BALI — Lembaga riset Counterpoint Research merilis data terbaru yang menunjukkan pasar ponsel pintar global mengalami penurunan signifikan di sejumlah kawasan utama. Namun di tengah lesunya pasar, Apple justru berhasil mencatat pertumbuhan penjualan dua digit di India, Amerika Latin, dan Eropa pada kuartal kedua 2026.
Counterpoint mencatat pasar ponsel pintar India terkontraksi 14 persen pada periode akhir Maret hingga awal Agustus dibandingkan periode yang sama tahun sebelumnya. Penurunan ini berlanjut selama tiga minggu setelah program promosi besar-besaran yang berlangsung pada Juli berakhir.
Di tengah kondisi tersebut, Apple justru membukukan pertumbuhan penjualan 15 persen—tertinggi dibandingkan merek lain. Samsung dan Oppo hanya mencatat pertumbuhan sekitar 4 persen di pasar India.
Menurut Counterpoint, program promosi yang digelar berbagai merek lebih banyak menggeser waktu pembelian konsumen, bukan menciptakan permintaan baru. Dengan harga perangkat yang terus meningkat, pasar ponsel pintar India diperkirakan menyusut sekitar 13 persen sepanjang 2026.
Di Amerika Latin, penjualan ponsel pintar turun 10 persen pada kuartal kedua 2026—penurunan tahunan terbesar sejak kuartal ketiga 2023. Apple dan Samsung menjadi dua merek yang masih mencatat pertumbuhan, masing-masing 5 persen dan 6 persen, sementara Motorola, HONOR, dan Xiaomi mengalami penurunan.
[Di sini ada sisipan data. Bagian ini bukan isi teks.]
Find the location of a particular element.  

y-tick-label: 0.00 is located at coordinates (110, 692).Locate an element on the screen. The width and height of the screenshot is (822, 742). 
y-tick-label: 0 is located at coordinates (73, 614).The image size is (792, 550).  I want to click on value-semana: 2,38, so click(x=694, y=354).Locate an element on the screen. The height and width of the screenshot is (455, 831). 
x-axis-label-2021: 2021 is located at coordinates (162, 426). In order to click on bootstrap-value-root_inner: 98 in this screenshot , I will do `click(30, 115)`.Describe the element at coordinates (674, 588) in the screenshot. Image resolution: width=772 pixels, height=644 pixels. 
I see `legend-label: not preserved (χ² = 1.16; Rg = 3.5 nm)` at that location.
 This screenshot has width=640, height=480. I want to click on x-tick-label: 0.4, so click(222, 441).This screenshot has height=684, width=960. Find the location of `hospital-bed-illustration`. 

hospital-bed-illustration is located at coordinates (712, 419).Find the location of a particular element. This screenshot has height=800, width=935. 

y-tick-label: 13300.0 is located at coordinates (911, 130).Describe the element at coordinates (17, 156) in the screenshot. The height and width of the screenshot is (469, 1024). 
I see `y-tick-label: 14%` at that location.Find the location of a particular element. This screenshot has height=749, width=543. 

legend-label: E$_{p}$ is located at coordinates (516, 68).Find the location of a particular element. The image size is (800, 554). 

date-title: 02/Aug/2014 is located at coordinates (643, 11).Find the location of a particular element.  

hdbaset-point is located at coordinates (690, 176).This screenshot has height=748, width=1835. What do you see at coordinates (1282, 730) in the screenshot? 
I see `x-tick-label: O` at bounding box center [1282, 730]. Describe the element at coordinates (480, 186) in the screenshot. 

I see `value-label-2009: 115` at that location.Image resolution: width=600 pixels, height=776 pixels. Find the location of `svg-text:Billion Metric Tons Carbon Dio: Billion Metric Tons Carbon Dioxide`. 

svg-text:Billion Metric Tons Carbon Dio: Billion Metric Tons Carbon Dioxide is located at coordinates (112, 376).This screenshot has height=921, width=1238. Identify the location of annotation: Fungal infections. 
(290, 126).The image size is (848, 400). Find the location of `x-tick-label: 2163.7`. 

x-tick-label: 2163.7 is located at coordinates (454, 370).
Pertumbuhan Apple di kawasan ini terbantu keputusan perusahaan menanggung kenaikan biaya komponen tanpa membebankannya sepenuhnya kepada konsumen. Hasilnya, Apple kini menguasai sekitar 51 persen pasar ponsel dengan harga di atas 600 dolar AS (sekitar Rp 10 jutaan) di Amerika Latin.
Pasar Eropa mencatat penjualan 35 juta unit pada kuartal kedua—kinerja terlemah dalam tiga tahun terakhir. Apple berhasil menaikkan pangsa pasarnya hingga sembilan poin persentase, kini sebesar 34 persen, menyamai Samsung. Xiaomi berada di posisi ketiga dengan pangsa 15 persen, dan tidak ada merek lain yang menguasai lebih dari 4 persen pasar.
Counterpoint memperkirakan pasar Eropa masih akan tertekan karena ketersediaan perangkat makin terbatas, namun Apple diprediksi tetap mampu mencatat kinerja baik di kawasan tersebut.
Berbeda dengan tiga kawasan di atas, pasar China masih menjadi pekerjaan rumah bagi Apple. Penjualan ponsel pintar di negara tersebut turun 8,6 persen dalam 30 minggu pertama 2026, dengan penurunan dua digit kembali terjadi setelah festival belanja 618 berakhir.
Penjualan ponsel Apple mulai melambat sejak Juli setelah sejumlah toko gawai mengurangi diskon. Sebagian permintaan konsumen dinilai sudah terserap selama periode promosi. Huawei masih memimpin pasar China dengan menguasai lebih dari seperlima penjualan mingguan sejak April.
Counterpoint memperkirakan keterbatasan pasokan memori dan harga komponen yang tinggi akan berlangsung hingga akhir 2026. Pemulihan pasar secara penuh baru diperkirakan terjadi paling cepat pada 2028.
Apple sendiri diprediksi memperkenalkan jajaran iPhone terbaru pada September, yang mencakup iPhone 18 Pro, iPhone 18 Pro Max, dan iPhone Ultra. Peluncuran ini diharapkan menjadi katalis baru bagi penjualan Apple, terutama di pasar China yang sedang lesu.